[Date Prev][Date Next][Thread Prev][Thread Next][Date Index][Thread Index]

Speaking of issues left of the Ballots ...

Sorry to be so slow in responding to this, the message got lost somehow.

    Date:  2 DEC 1982 0504-PST
    From: JONL at PARC-MAXC
    Subject: Speaking of issues left of the Ballots ...
    To:   common-lisp at SU-AI

    At the meeting in August, I mentioned that LOAD-BYTE and DEPOSIT-BYTE
    had been dropped without discussion.  
My memory is that it was discussed extensively.  Last spring, perhaps?
					  Around that time also,
    EAK and I offered reasons why they are better choices than LDB and
    DPB.  I hope that after considering them, you'll feel more inclined
    to at least include LOAD-BYTE in the white pages, regardless of the
    status of LDB.

    1) LDB presents us with a fatal flaw -- either we break compatibility
       with the LispMachine definition (and the PDP10 MacLisp definition)
       or we are stuck with a primitive which cant address more than 63
       bits worth of byte, nor any bits beyond the 64'th.  Despite the
       manual's best intention of abstracting the notion of a "byte
       specifier" (section 12.7), the LispM/MacLisp practice is to use a
       4-digit octal number.  When, in existing code, the bytespec
       isn't the PDP-10 determined 4 octal digits (say, some variable)
       then a mechanical converter *cant't* turn that code into
       the use of the BYTE function (unless "byte specifiers" are a new
       data type which will be type-certified by each use of LDB; for
       if such a conversion happened with out type-integrity, then assuming
       that a "byte specifier" is still some integer, there would be
       no guarantee that the conversion wasn't happening on an integer
       already converted elsewhere.
This is completely bogus.  The Lisp machine and Maclisp as they exist now
are not Common Lisp.  Of course all use of 4-digit octal numbers as arguments
to LDB will be replaced with use of the BYTE primitive.  I expect that
Symbolics will encourage this by using a different format of byte specifier
on each of its hardware lines.  And a macro named LDB can easily be
provided for programs that for some reason have not been converted to
Common Lisp but want to run in a Common Lisp system.  This incompatible
change to LDB is no worse than the incompatible change to MEMBER, which
also is not mechanically translatable in all cases.
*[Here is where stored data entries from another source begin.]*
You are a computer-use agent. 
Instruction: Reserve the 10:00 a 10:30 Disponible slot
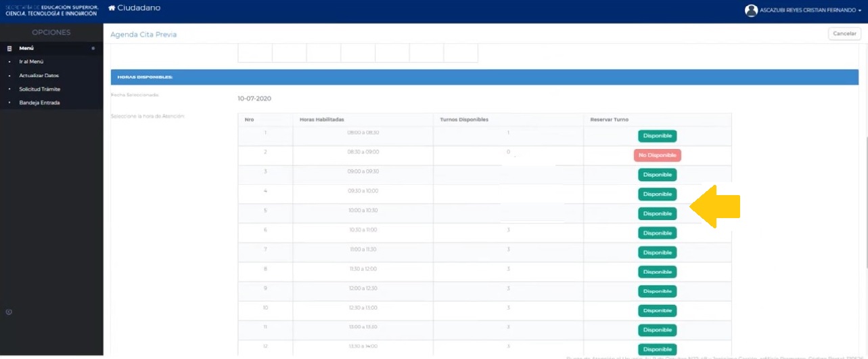(657, 213)
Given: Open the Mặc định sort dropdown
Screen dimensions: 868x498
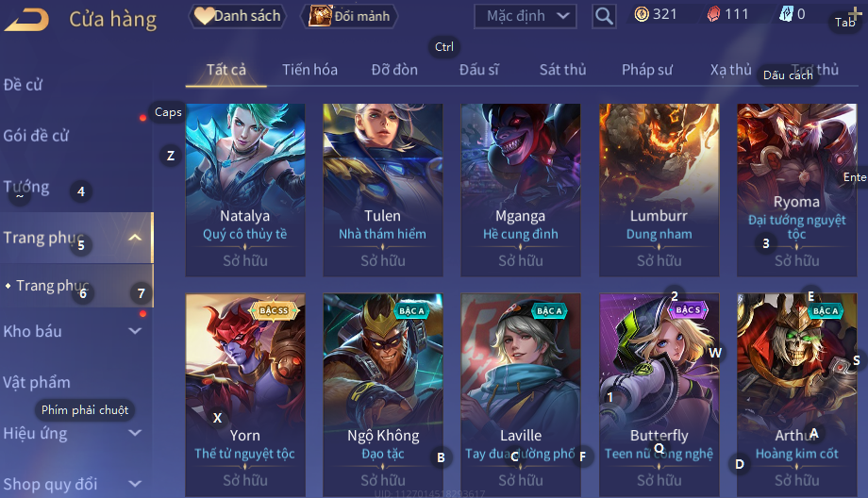Looking at the screenshot, I should point(525,16).
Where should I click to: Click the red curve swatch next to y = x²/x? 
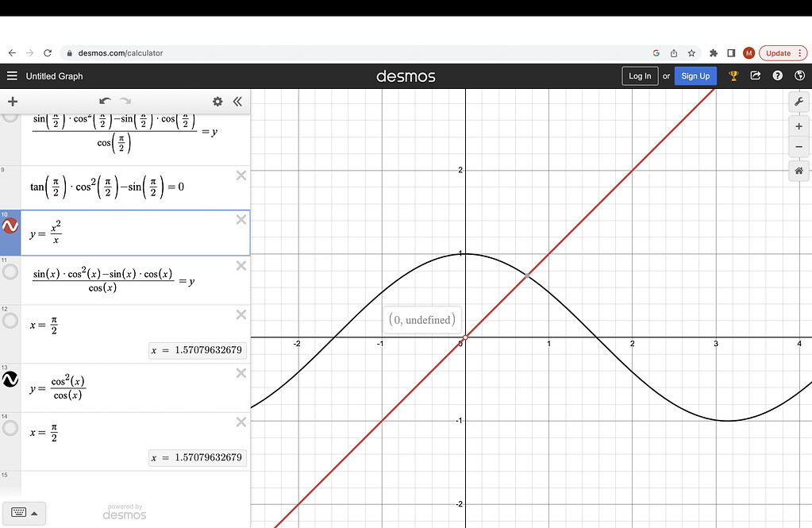click(x=10, y=225)
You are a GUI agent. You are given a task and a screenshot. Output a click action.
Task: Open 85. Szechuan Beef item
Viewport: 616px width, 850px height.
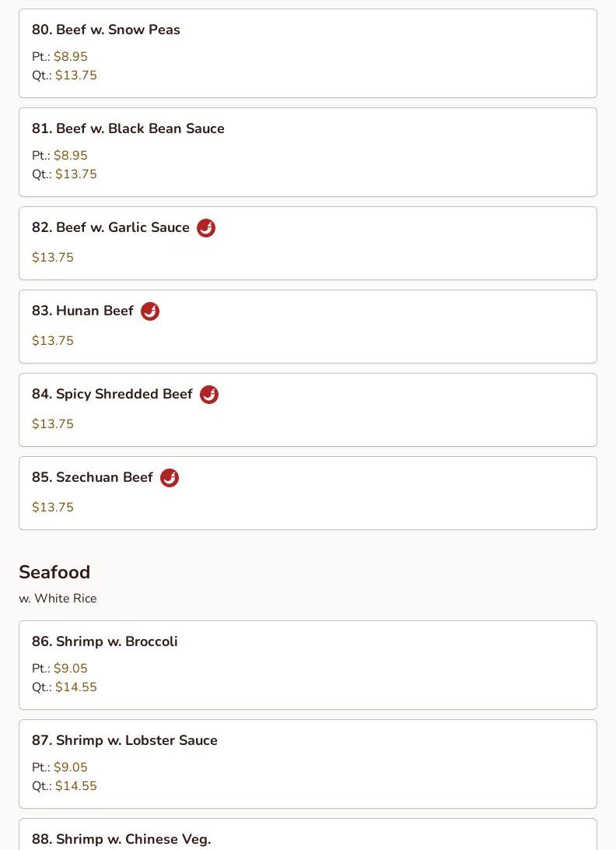(308, 493)
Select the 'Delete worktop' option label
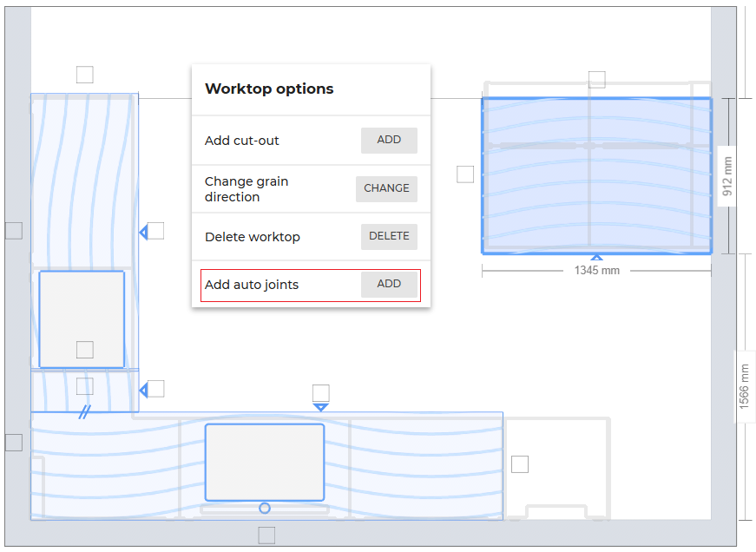The image size is (756, 552). tap(253, 237)
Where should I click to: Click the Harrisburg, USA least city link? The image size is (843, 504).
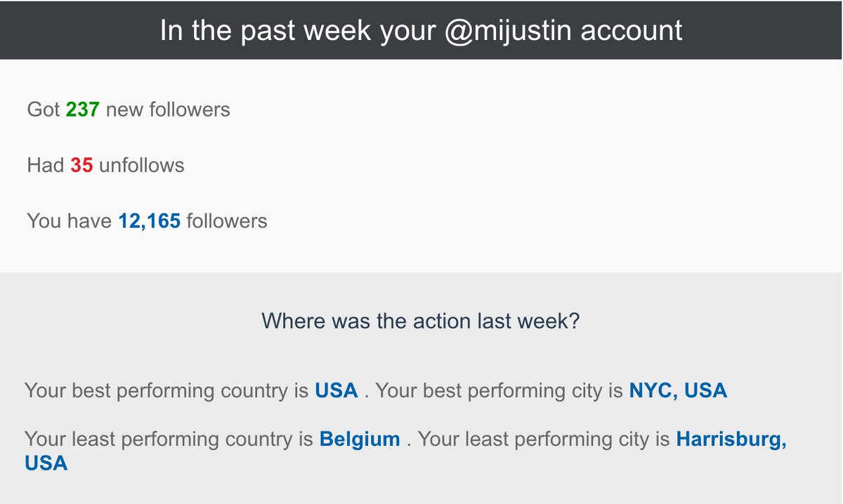coord(731,439)
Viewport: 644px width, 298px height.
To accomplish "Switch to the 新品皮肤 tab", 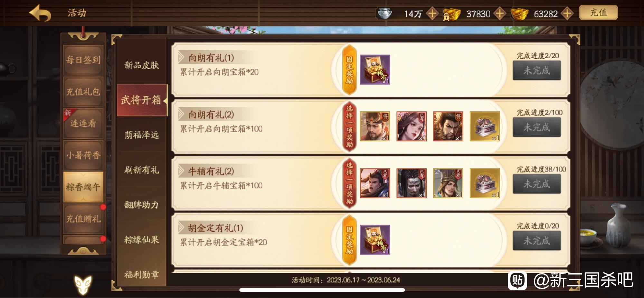I will [x=142, y=65].
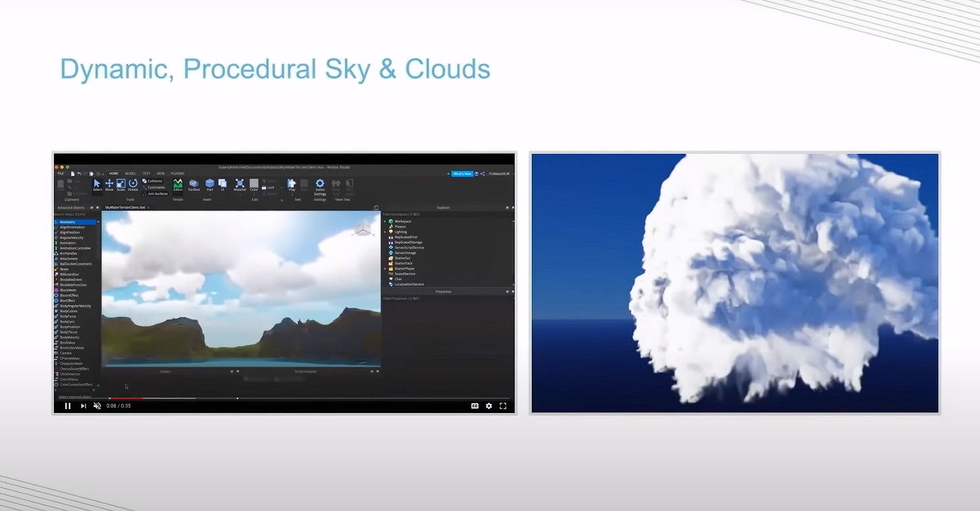Expand Workspace in the Explorer panel

pyautogui.click(x=385, y=221)
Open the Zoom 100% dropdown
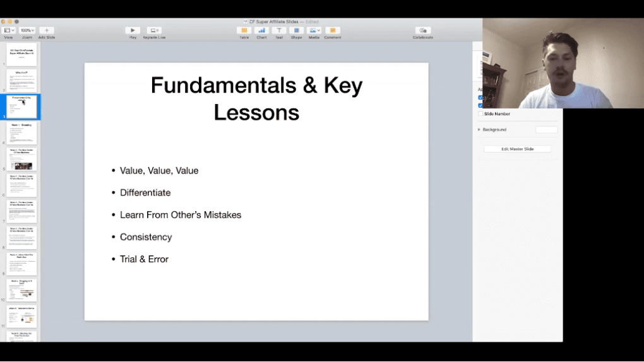Viewport: 644px width, 362px height. [27, 30]
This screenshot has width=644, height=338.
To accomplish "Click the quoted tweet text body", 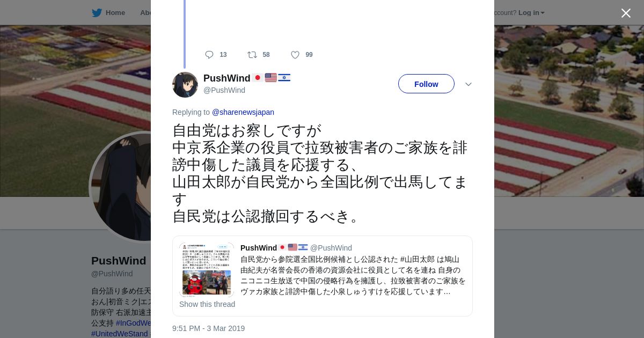I will [353, 275].
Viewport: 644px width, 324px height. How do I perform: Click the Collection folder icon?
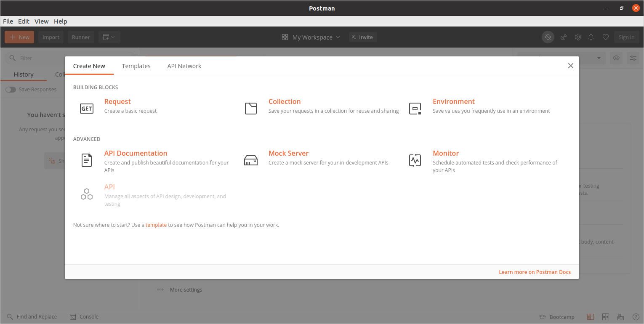[251, 108]
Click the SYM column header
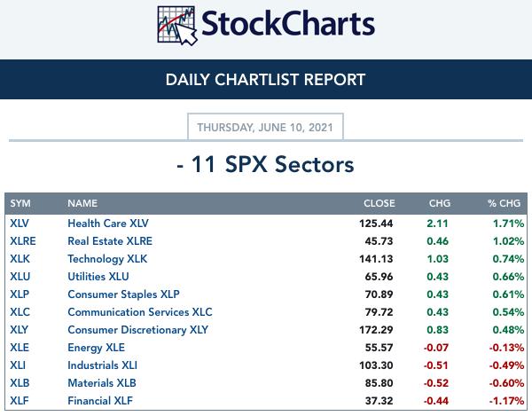Viewport: 532px width, 416px height. pos(20,203)
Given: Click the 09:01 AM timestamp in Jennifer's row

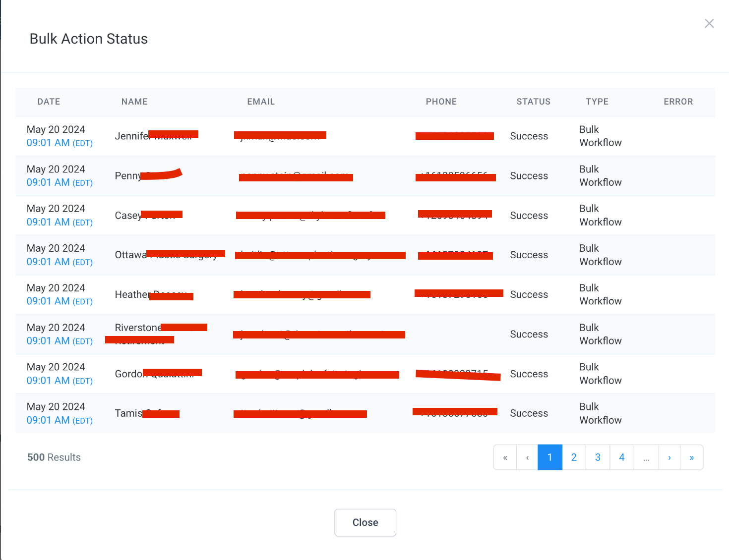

    2) LDB and LOAD-BYTE tend to treat ingeters as sequences; as such, the
       syntax of subsequence specification is totally out of character with
       the other sequence functions.  At the very least, we should have
       (INTEGER-SUBSEQ <n> <start-position> &optional <end-position>)
       which would translate into something like a currently-defined LDB
       with bytespec of (BYTE (1+ (- <start> <end>)) <start>).  It may be
       that I've forgotten EAK's original complaint against LDB, but I
       thought it was essentially this.
This was discussed extensively last spring.  I think the conclusion was
that the analogy of integers to sequences was a false one, or that bit
vectors would be used in that case.  The problem with adding a SUBSEQ
function for integers is coming up with an excuse not to add all the
other sequence functions.  I would not be averse to adding such a function
if you really think it is important.  Note, however, that DPB has no analogue
among the sequence functions.

    3) the name Lid-ub (or Ell-dib, if you prefer) is the worst asssault on
       the reasonableness of names in the CommonLisp lexicon.  Who, who
       hasn't been contaminated with PDP10 lore, would think this an
       appropriate name?  How can a community as sensitive to the 
       implications of nomenclature as to change "haulong" into 
       "integer-length" not be swayed to prefer "integer-subseq" to L.D.B. 

Good names are hard to find, and heavily-used primitives (although perhaps
heavily-used only in systems programming) should have short names.  This is
why we renamed "DIFFERENCE" to "-".  LDB is not that good a name, but I
have seen no proposed alternatives that aren't inferior to it.  I think one
could do a lot worse in choosing a name for the byte extraction operation
than to follow the lead of the machine that was the standard Lisp engine
throughout the AI community for 15 years.

One reason for LOAD-BYTE that EAK brought up, which you did not include
in your message, is that it can be useful to specify the size and position
as separate arguments.  This is true.  I think you also pointed out that
LOAD-BYTE would generate better code on the VAX.  My feeling is that it
is extremely important that byte-specifiers be first-class data objects
(although no one has yet proposed that they print in a portable fashion),
and that (LDB (BYTE n-bits position) word) is slightly preferable to the
introduction of a new function LOAD-BYTE, and would generate precisely
the same code in any reasonable VAX compiler.